Learning effects of repetitive administration of the Southampton Hand Assessment Procedure in novice prosthetic users
Ecaterina Vasluian, Raoul M. Bongers, Heleen A. Reinders-Messelink, Johannes G.M. Burgerhof , Pieter U. Dijkstra, Corry K. van der Sluis
Rehabilitation Medicine, University of Groningen, University Medical Centre Groningen, NL-9700 RB Groningen, The Netherlands. E-mail: email@example.com
Objective: The Southampton Hand Assessment Procedure (SHAP) evaluates the functionality of normal, injured or prosthetic hands. The aim was to evaluate the learning effects of SHAP tasks and the appropriateness of the time limits applied per task in novice prosthetic users.

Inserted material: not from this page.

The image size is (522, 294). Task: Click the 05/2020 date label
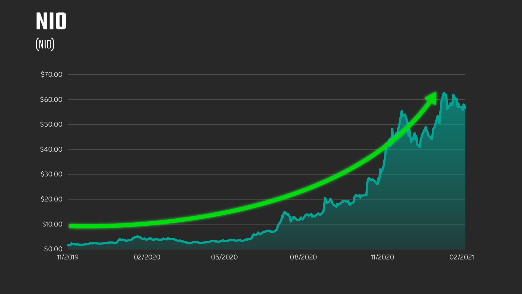point(224,257)
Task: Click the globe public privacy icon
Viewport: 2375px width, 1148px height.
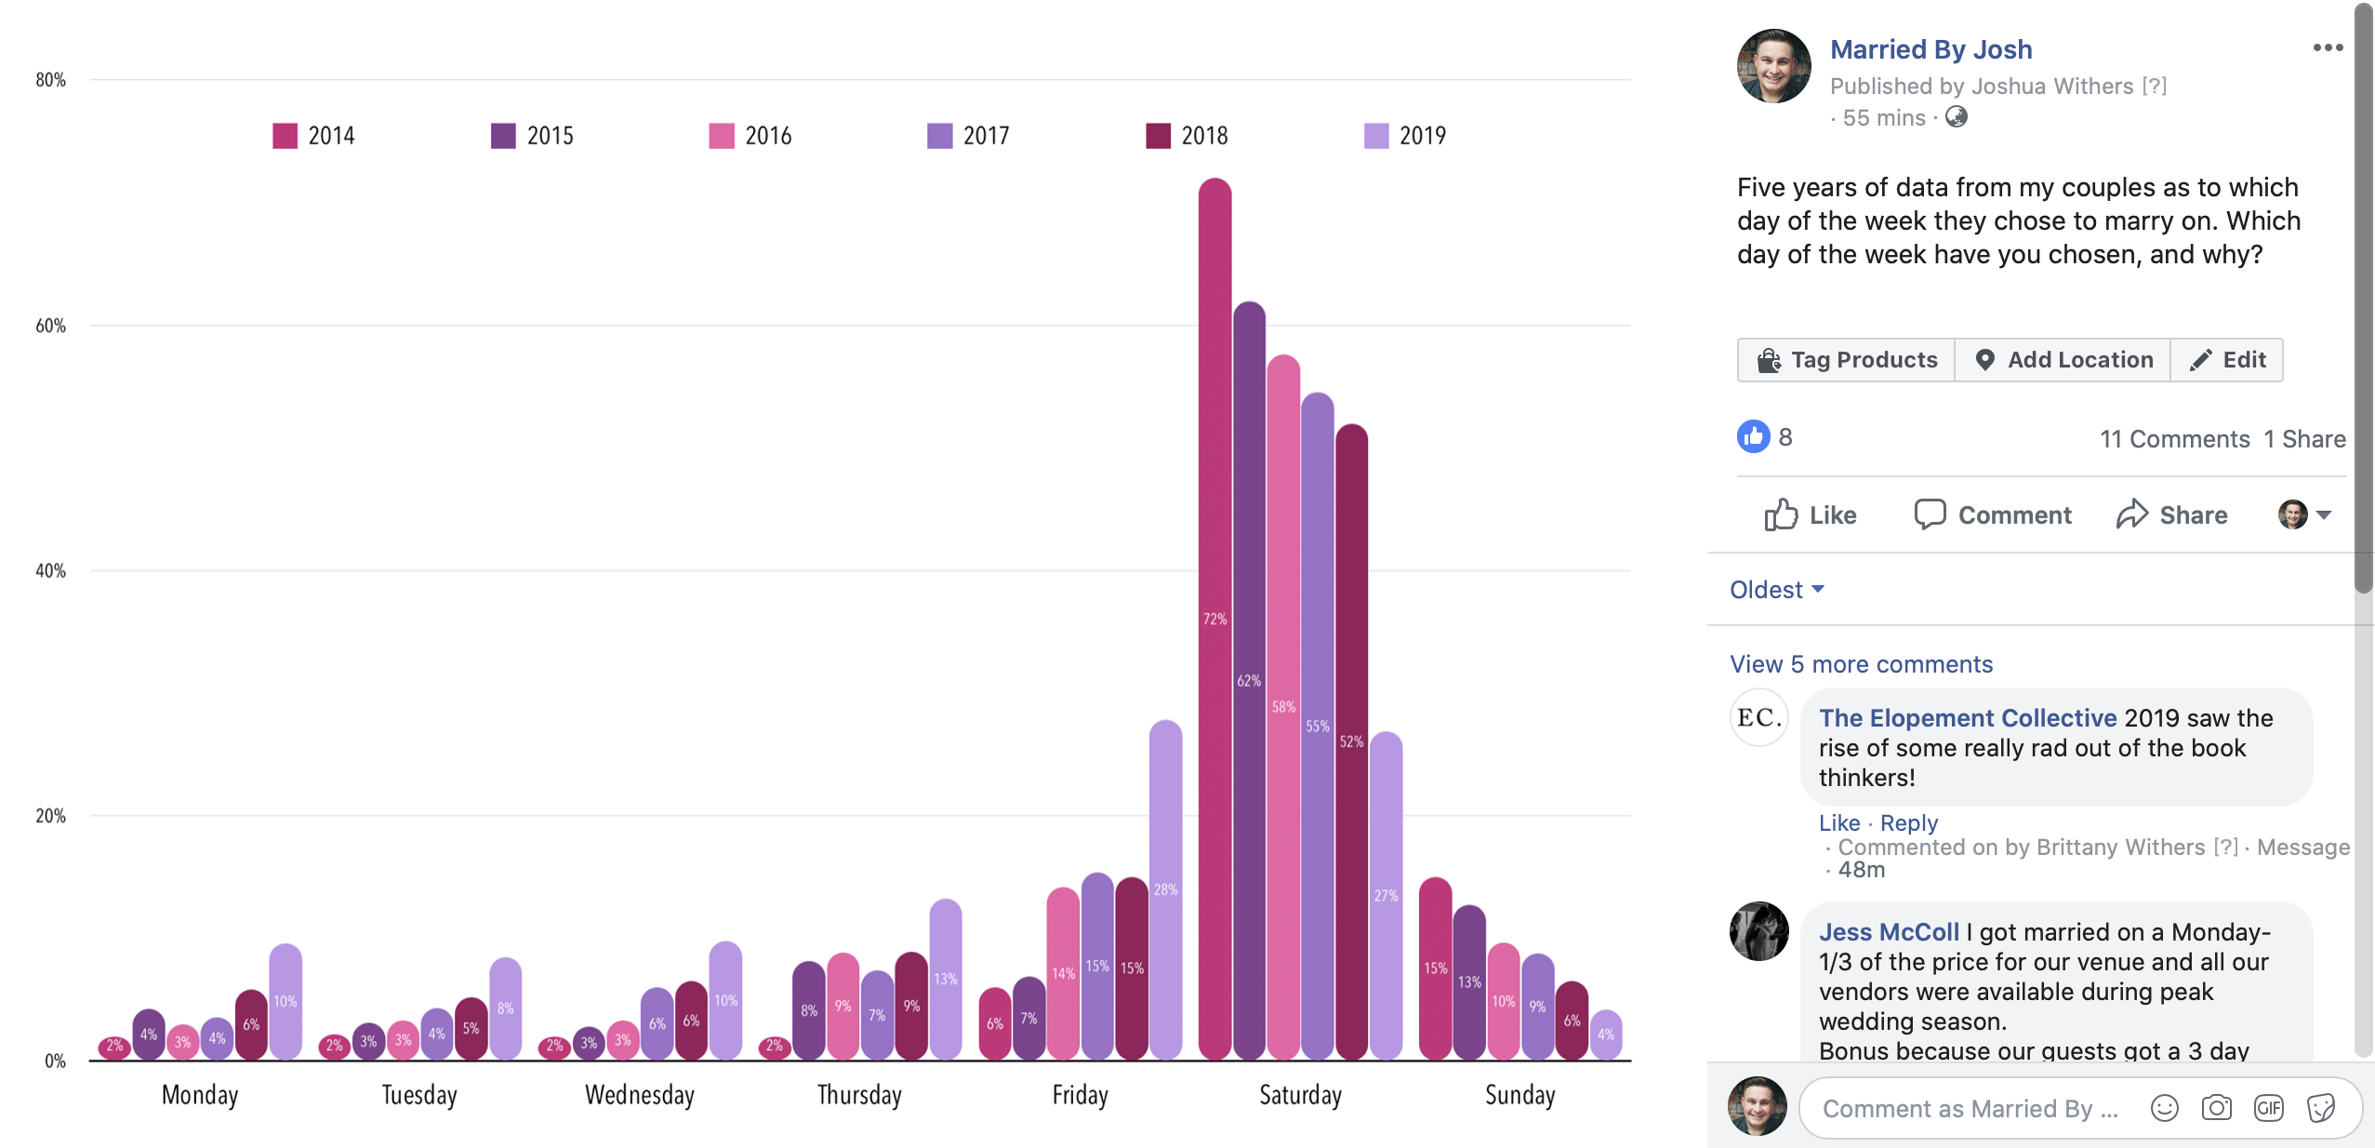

Methods: Right-handed unimpaired volunteers (n = 24, mean age 21.8 years) completed 8 SHAP sessions over 5 consecutive days using a prosthetic simulator. The execution times of SHAP tasks were transformed into 6 prehensile patterns, the functionality profile, and the index of function, a general functionality score. Learning effects in task times were analysed using multilevel analysis.
Results: Learning effects occurred in all SHAP tasks. Tasks, sex, sessions, tasks-sessions interaction, and the first session of the day contributed (p < 0.01) to the execution times. Tasks were performed more slowly by females and more slowly on the first session of the day. In several tasks time limits were exceeded by > 25% of participants in at least the first 3 sessions, which affected the calculation of the functionality profile and index of function scores.
Conclusion: The learning effects of SHAP in novice prosthetic users require consideration when conducting a reliability study. SHAP scores in novice prosthetic-hand users are confounded by learning effects and exceeded time limits.